La fiscalía decidió investigar la existencia de hechos punibles en las actas suscritas entre Texaco y el gobierno ecuatoriano en la década de los 90, en las que se liberaba a esa empresa por completo de responsabilidades sobre temas ambientales y daños ocasionados en la amazonia del país.
Texaco, actualmente Chevron-Texaco, explotó petróleo en Ecuador entre 1972 y 1990, luego de lo cual se suscribieron una serie de actas, al última de ellas en 1998, en la que se expresaba que esa empresa no dejaba nada pendiente en suelo ecuatoriano.
Un documento de la Fiscalía General, fechado el 26 de agosto, que se hizo público el lunes, señaló que en esas actas se indican como ejecutados trabajos que no se efectuaron o que faltan por completar, los que producen contaminación ambiental por acción del agua lluvia y la evaporación en ríos y fuentes de agua adyacentes.
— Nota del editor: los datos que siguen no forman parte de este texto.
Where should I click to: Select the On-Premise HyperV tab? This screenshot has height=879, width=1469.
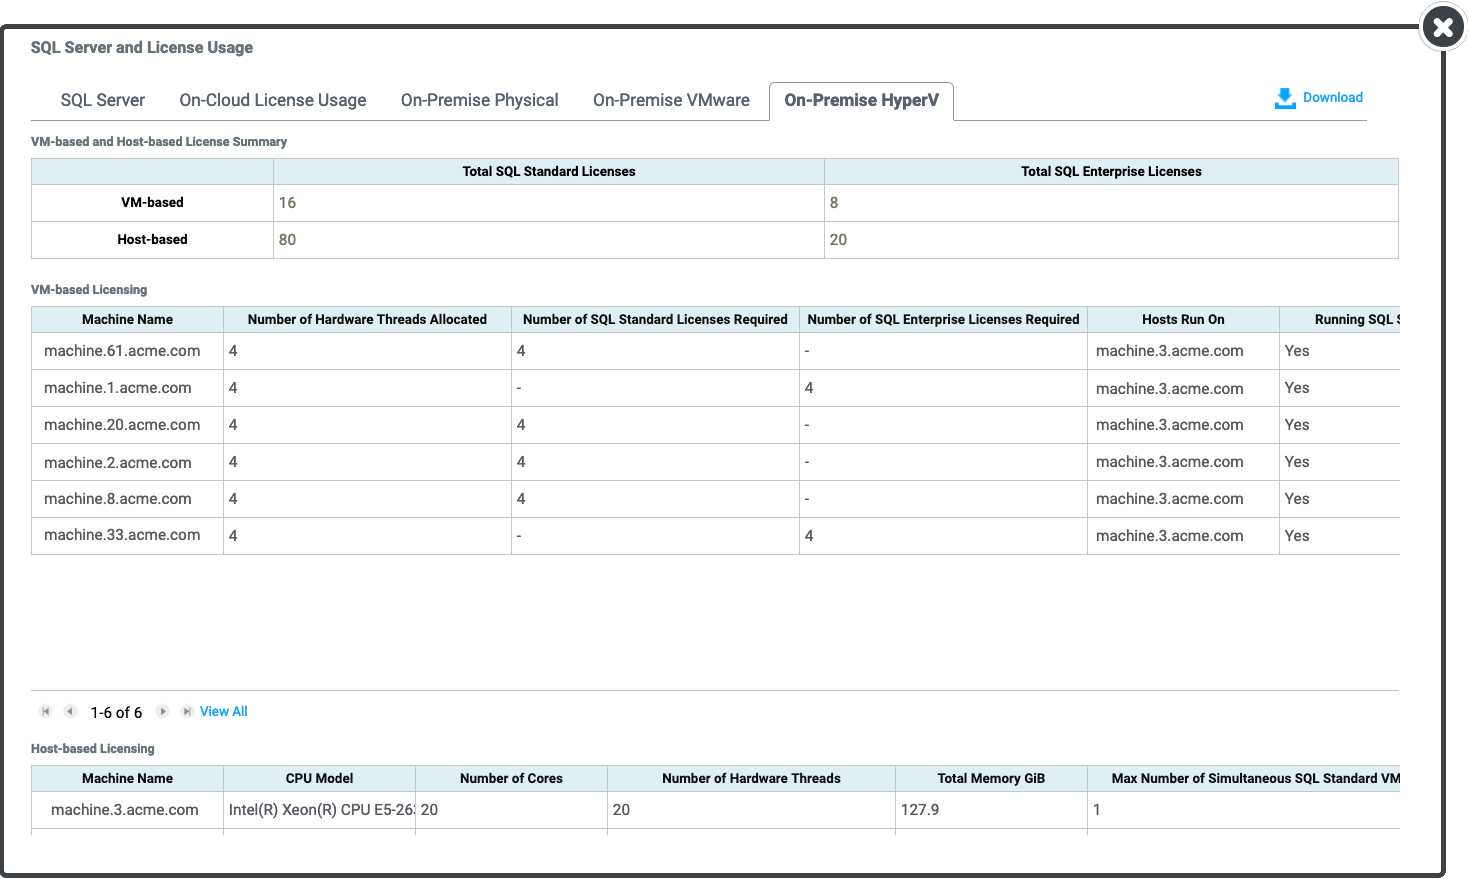click(861, 100)
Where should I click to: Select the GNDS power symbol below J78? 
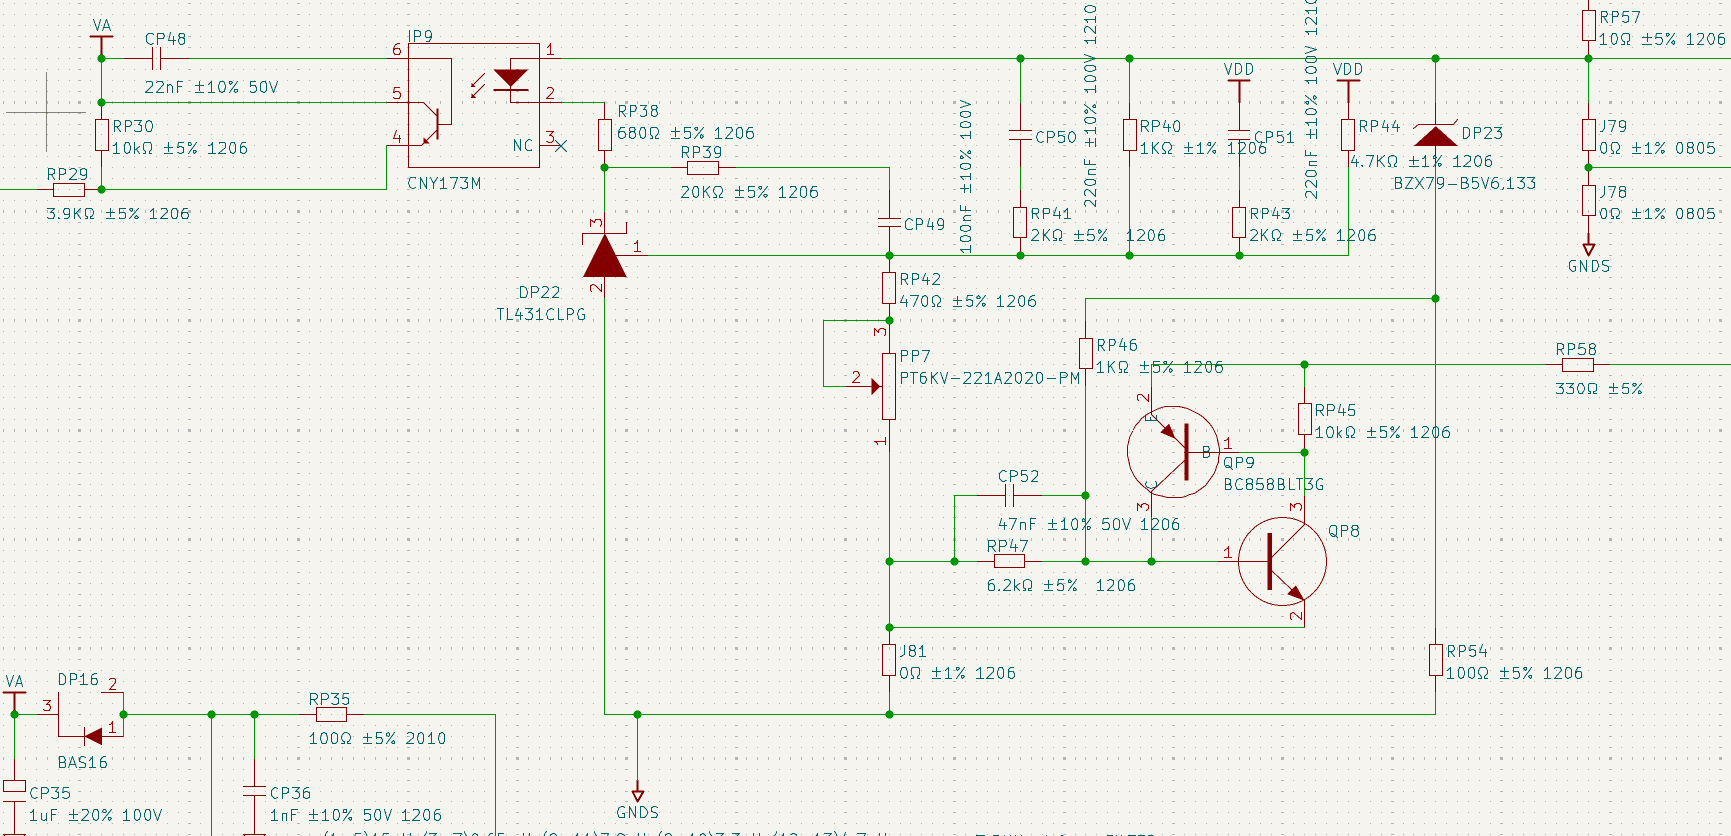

En las actas constan como verdaderos hechos que no lo eran, determinándose la posible existencia de un hecho punible que encaja en la figura delictiva ... existiendo fundamentos suficientes para imputar a nueve personas, entre ellas el ex ministro de Energía, Patricio Ribadeneira, y al ex presidente de Petroecuador, Ramiro Gordillo.
La instrucción fiscal también señala como responsables al vicepresidente de Texaco, Ricardo Reis Veiga, y el representante legal de la Texaco en Ecuador, Rodrigo Pérez.
Para los nueve acusados del presunto delito, la Fiscalía pide una declaración libre y sin juramento y también solicita un peritaje de reconocimiento del lugar de los hechos y análisis de los trabajos de reparación medioambiental realizados por Texaco, de acuerdo al contrato para liberación de obligaciones.
Pérez, en declaraciones afirmó que obviamente es una patraña, "es una cosa absurda... la verdad es una cosa que se ha venido arrastrando hace años y ha sido promovido por los abogados de la parte contraria (acusadores de Texaco) que utilizaron la contraloría para eso", dijo.
No hay base para ninguna de la acusaciones expresadas, pero aparentemente con el apoyo del gobierno se reabre la acusación, aseguró.
Pérez añadió que ¿cómo podemos haber engañado a cinco gobiernos 14 ministros y como 50 fiscalizadores de todas las instituciones del estado?, deben darse cuenta de lo ridículo que es eso.
El resto de acusados en este expediente no se han pronunciado.
Por otro lado, Chevron-Texaco enfrenta desde mayo del 2003, un juicio en la provincia amazónica de Nueva Loja, por presunta contaminación durante su actividad petrolera en Ecuador. Más de 30.000 pobladores de la Amazonia exigen a Texaco 6.000 millones de dólares en pago de daños. Texaco se fusionó con Chevron el 2001.